== Exercise description ==
Each line of the records is to be returned verbatim, with the images omitted.

== Records ==
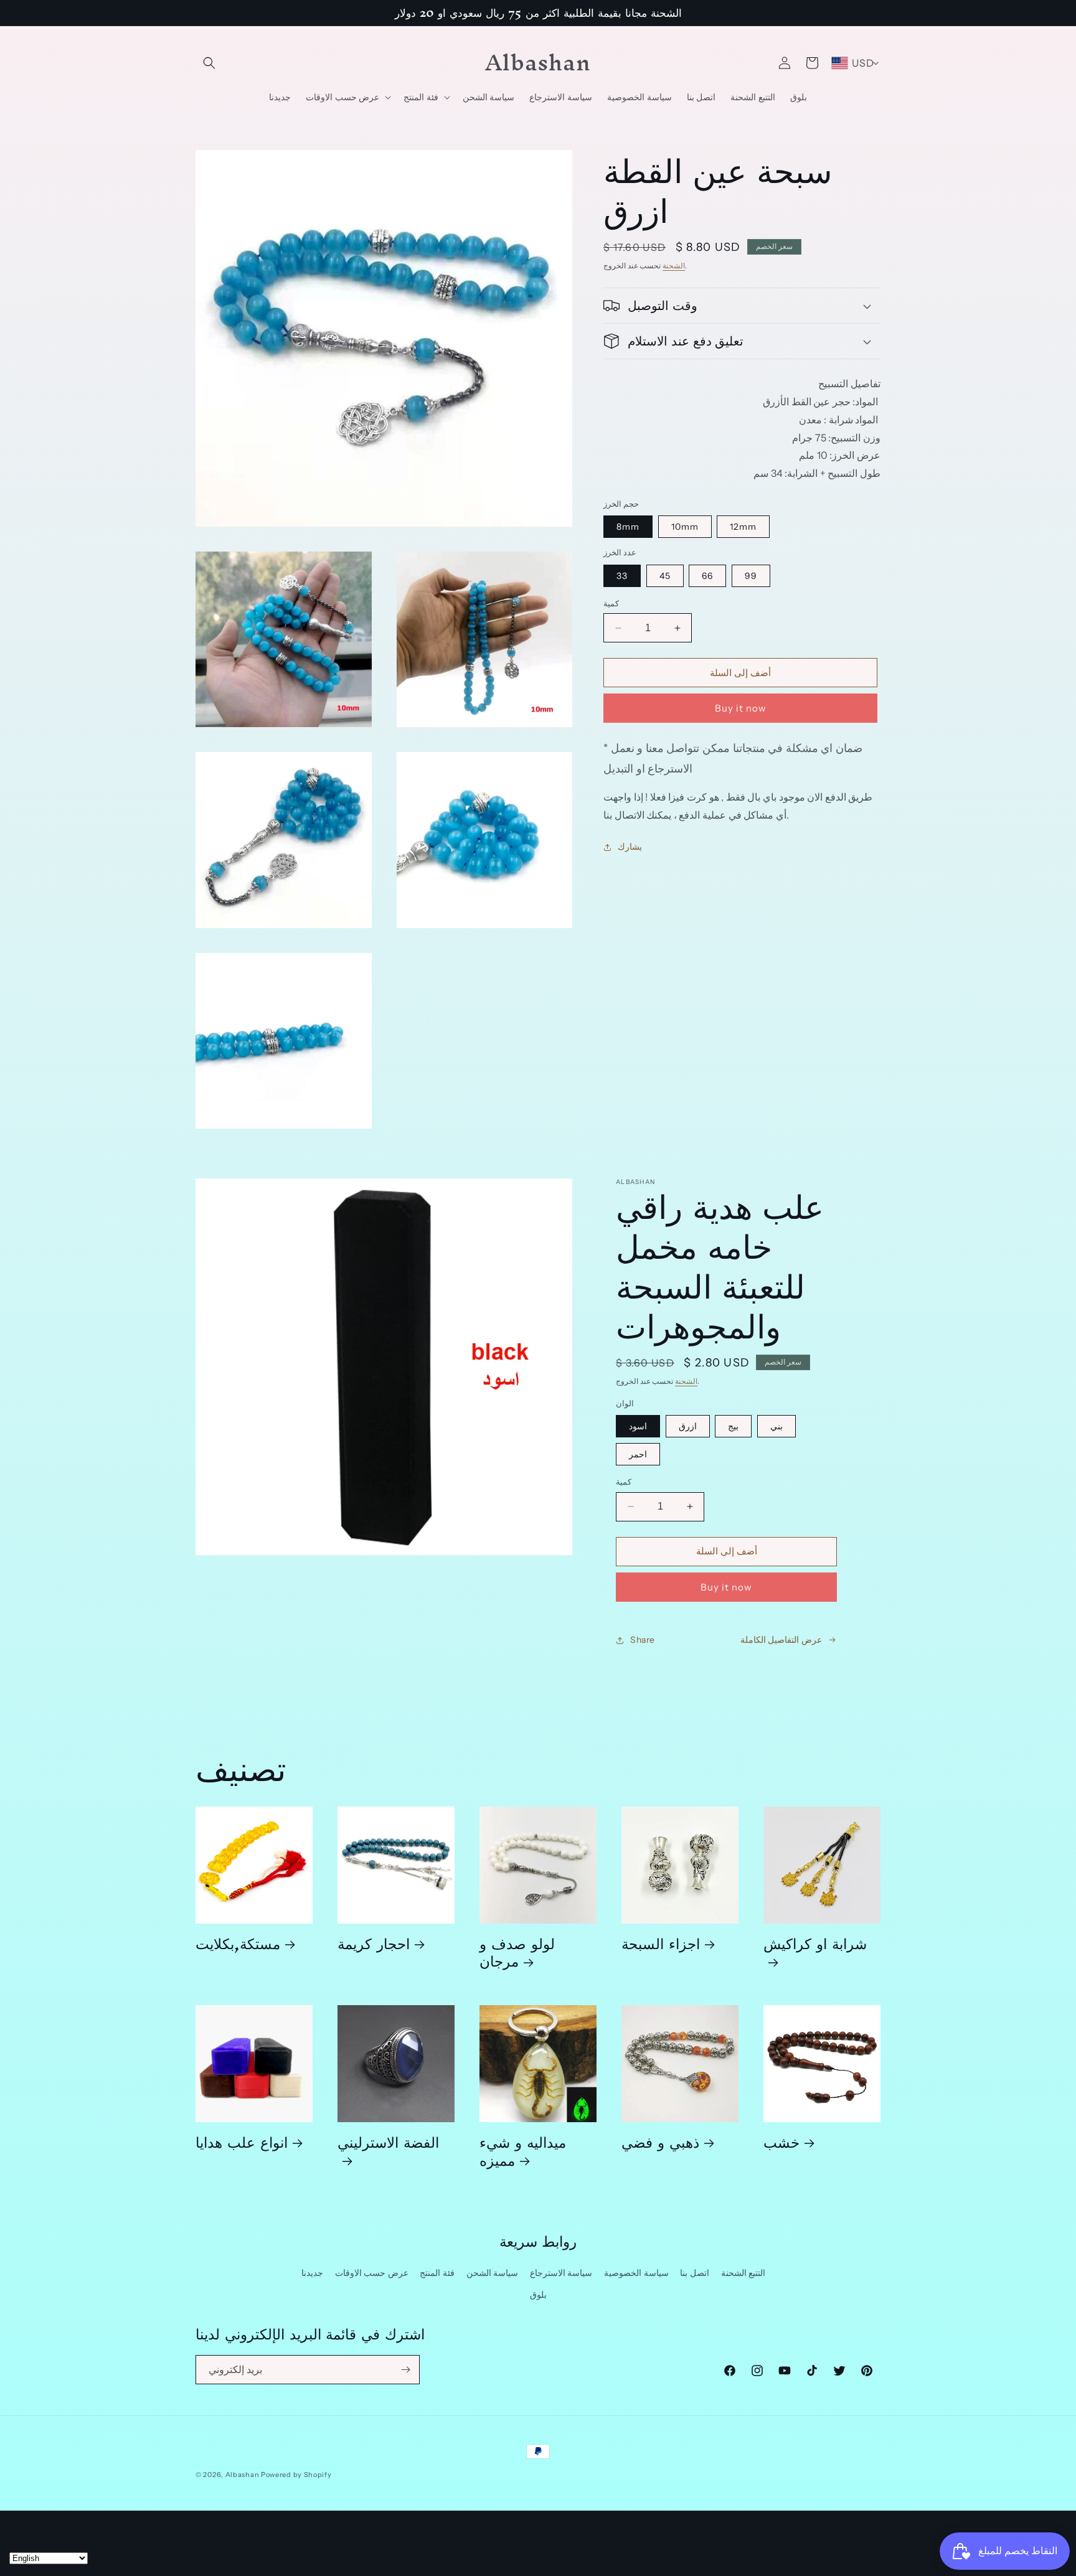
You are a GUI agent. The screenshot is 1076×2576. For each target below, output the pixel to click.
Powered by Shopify (296, 2474)
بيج (733, 1426)
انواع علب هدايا (242, 2142)
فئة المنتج (437, 2272)
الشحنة (674, 265)
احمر (638, 1454)
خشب (781, 2142)
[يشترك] (405, 2369)
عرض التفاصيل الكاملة (781, 1639)
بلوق (538, 2294)
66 (707, 575)
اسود (638, 1426)
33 (622, 575)
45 (665, 575)
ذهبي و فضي (660, 2142)
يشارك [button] (630, 846)
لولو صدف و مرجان (517, 1952)
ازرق (688, 1426)
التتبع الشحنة (743, 2272)
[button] (209, 63)
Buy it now (741, 708)
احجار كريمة (373, 1943)
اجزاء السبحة (660, 1943)
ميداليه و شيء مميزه (522, 2151)
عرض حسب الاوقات (371, 2272)
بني (776, 1426)
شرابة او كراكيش (815, 1948)
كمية (611, 603)
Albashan (242, 2474)
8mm (627, 526)
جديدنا (312, 2272)
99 (751, 575)
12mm (743, 526)
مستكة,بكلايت (238, 1943)
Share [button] (642, 1639)
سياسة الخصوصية (636, 2272)
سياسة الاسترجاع (561, 2272)
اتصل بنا (694, 2272)
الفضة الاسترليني (388, 2146)
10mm (685, 526)
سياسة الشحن (492, 2272)
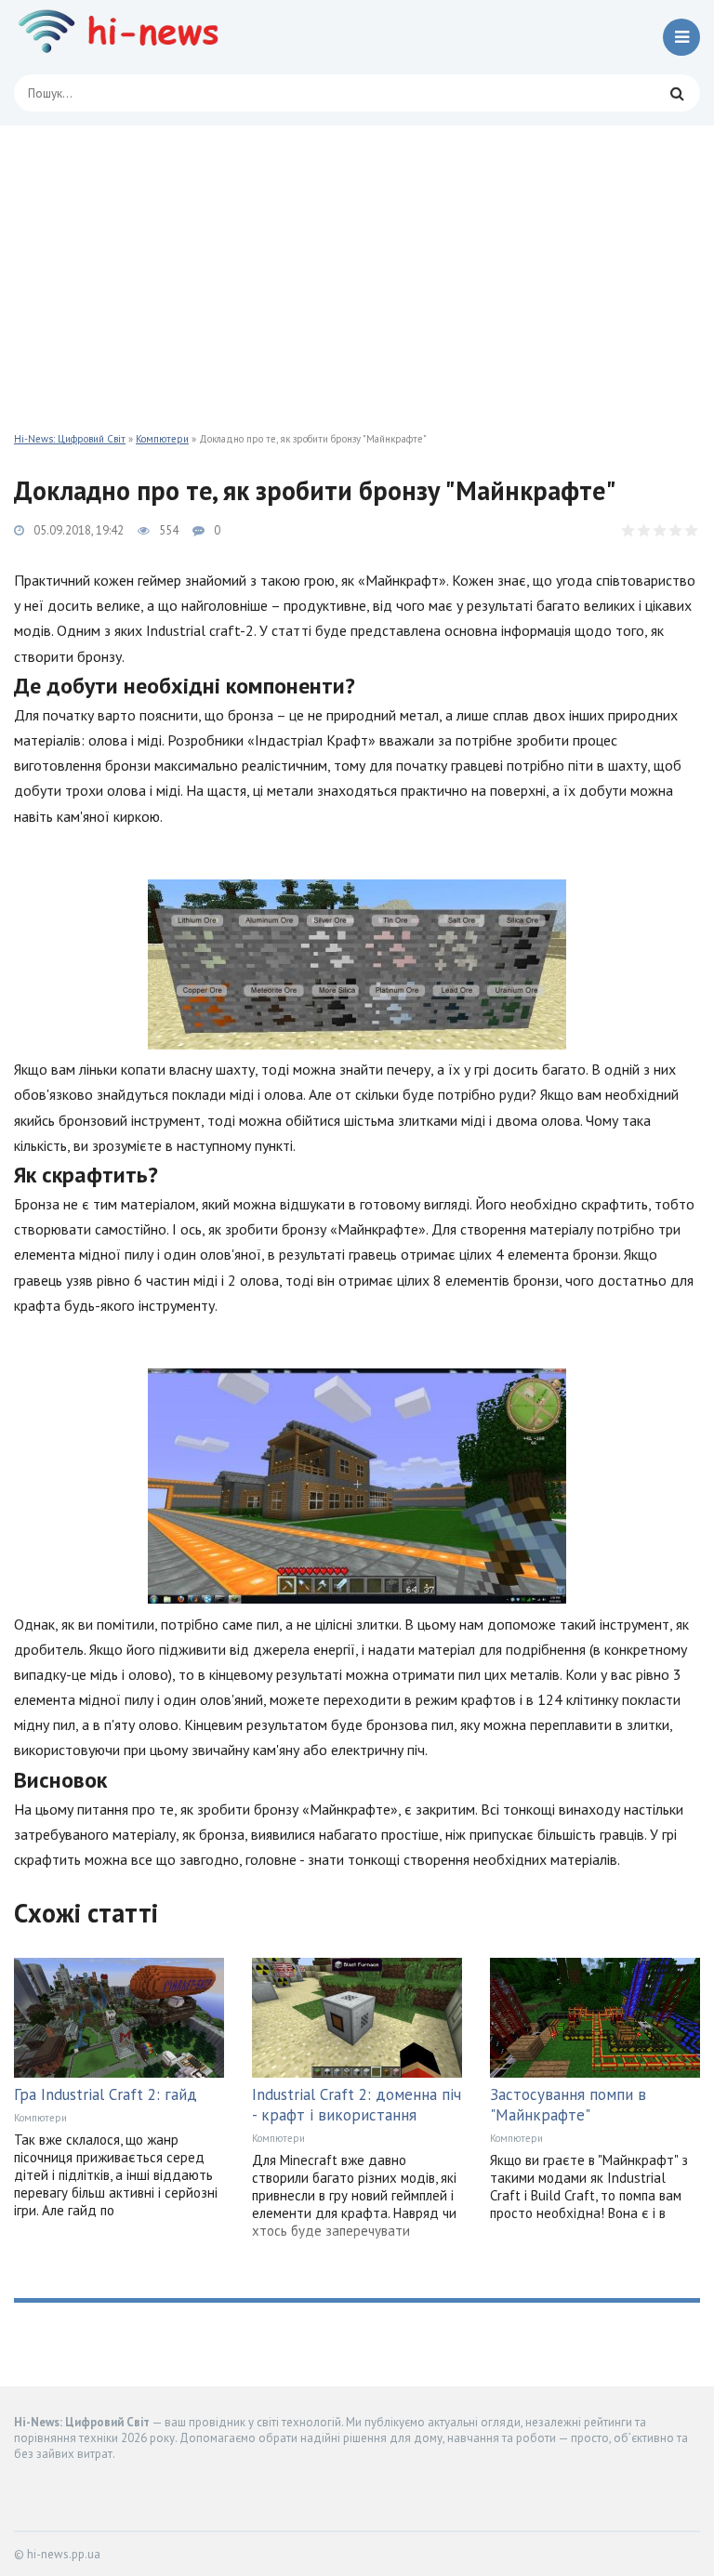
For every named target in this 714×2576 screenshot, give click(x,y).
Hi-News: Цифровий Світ (70, 438)
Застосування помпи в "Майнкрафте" (568, 2104)
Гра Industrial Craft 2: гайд (105, 2094)
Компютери (162, 438)
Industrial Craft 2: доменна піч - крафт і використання (356, 2104)
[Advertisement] (357, 265)
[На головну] (125, 37)
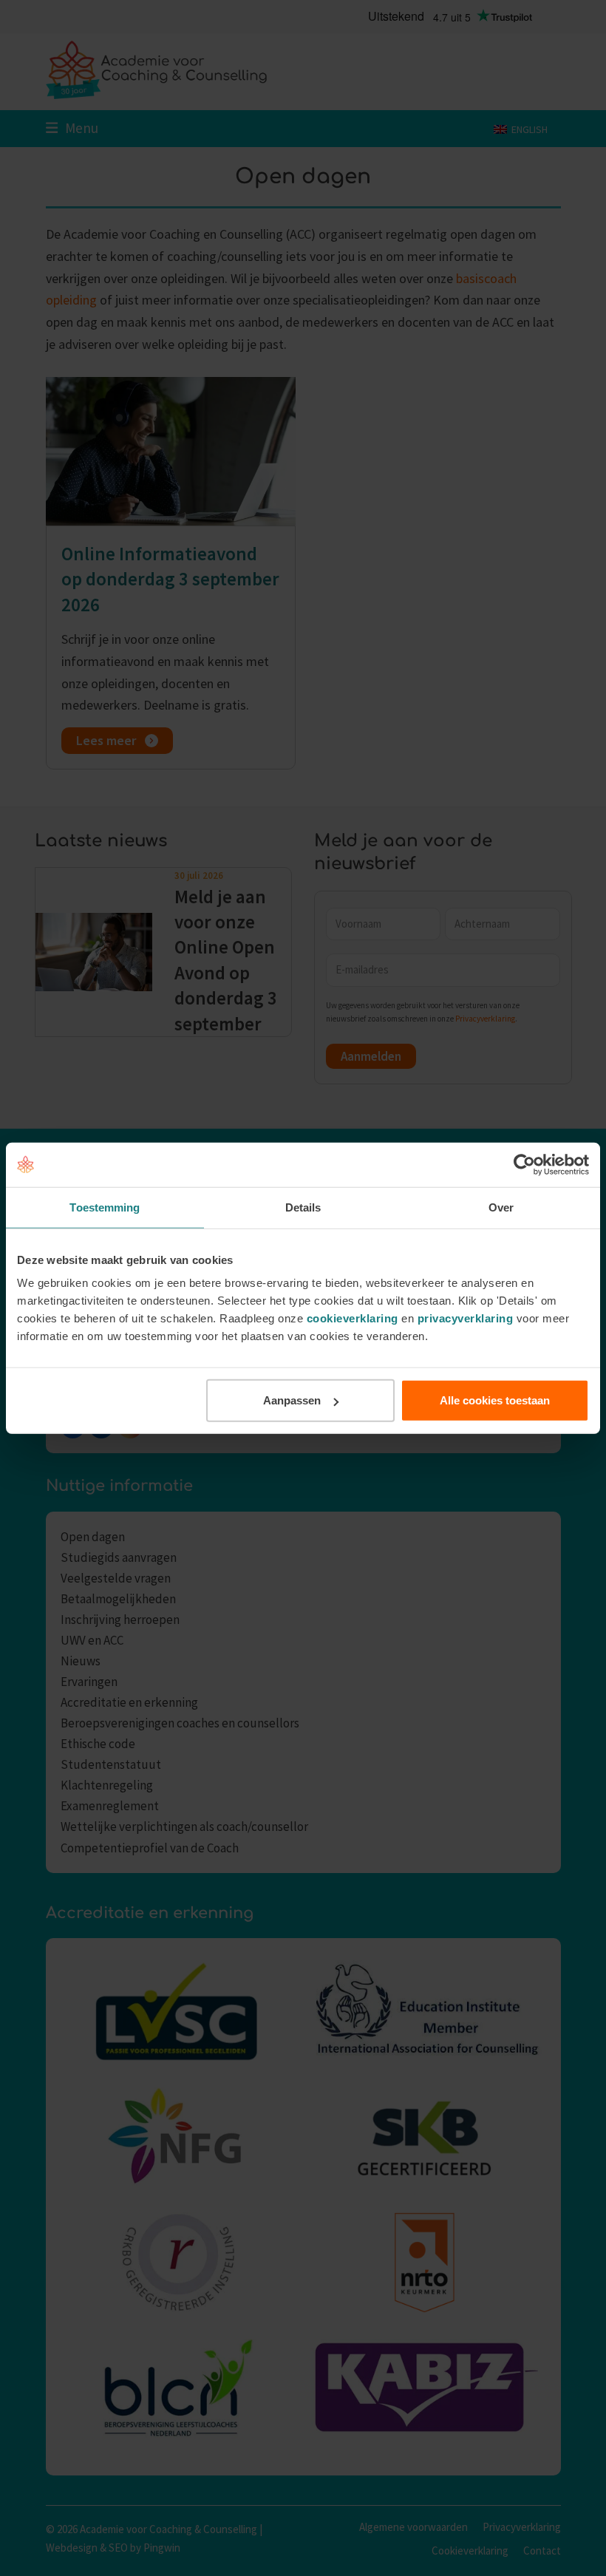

== Answer to this task ==
You are a GUI agent. The screenshot is 1076×2576. For each target below, output the pixel to click.
Powered by Shopify (296, 2474)
بيج (733, 1426)
انواع علب هدايا (242, 2142)
فئة المنتج (437, 2272)
الشحنة (674, 265)
احمر (638, 1454)
خشب (781, 2142)
[يشترك] (405, 2369)
عرض التفاصيل الكاملة (781, 1639)
بلوق (538, 2294)
66 (707, 575)
اسود (638, 1426)
33 (622, 575)
45 (665, 575)
ذهبي و فضي (660, 2142)
يشارك [button] (630, 846)
لولو صدف و مرجان (517, 1952)
ازرق (688, 1426)
التتبع الشحنة (743, 2272)
[button] (209, 63)
Buy it now (741, 708)
احجار كريمة (373, 1943)
اجزاء السبحة (660, 1943)
ميداليه و شيء مميزه (522, 2151)
عرض حسب الاوقات (371, 2272)
بني (776, 1426)
شرابة او كراكيش (815, 1948)
كمية (611, 603)
Albashan (242, 2474)
8mm (627, 526)
جديدنا (312, 2272)
99 (751, 575)
12mm (743, 526)
مستكة,بكلايت (238, 1943)
Share [button] (642, 1639)
سياسة الخصوصية (636, 2272)
سياسة الاسترجاع (561, 2272)
اتصل بنا (694, 2272)
الفضة الاسترليني (388, 2146)
10mm (685, 526)
سياسة الشحن (492, 2272)
For every named target in this 714×2576 screenshot, give click(x,y).
Hi-News: Цифровий Світ (70, 438)
Застосування помпи в "Майнкрафте" (568, 2104)
Гра Industrial Craft 2: гайд (105, 2094)
Компютери (162, 438)
Industrial Craft 2: доменна піч - крафт і використання (356, 2104)
[Advertisement] (357, 265)
[На головну] (125, 37)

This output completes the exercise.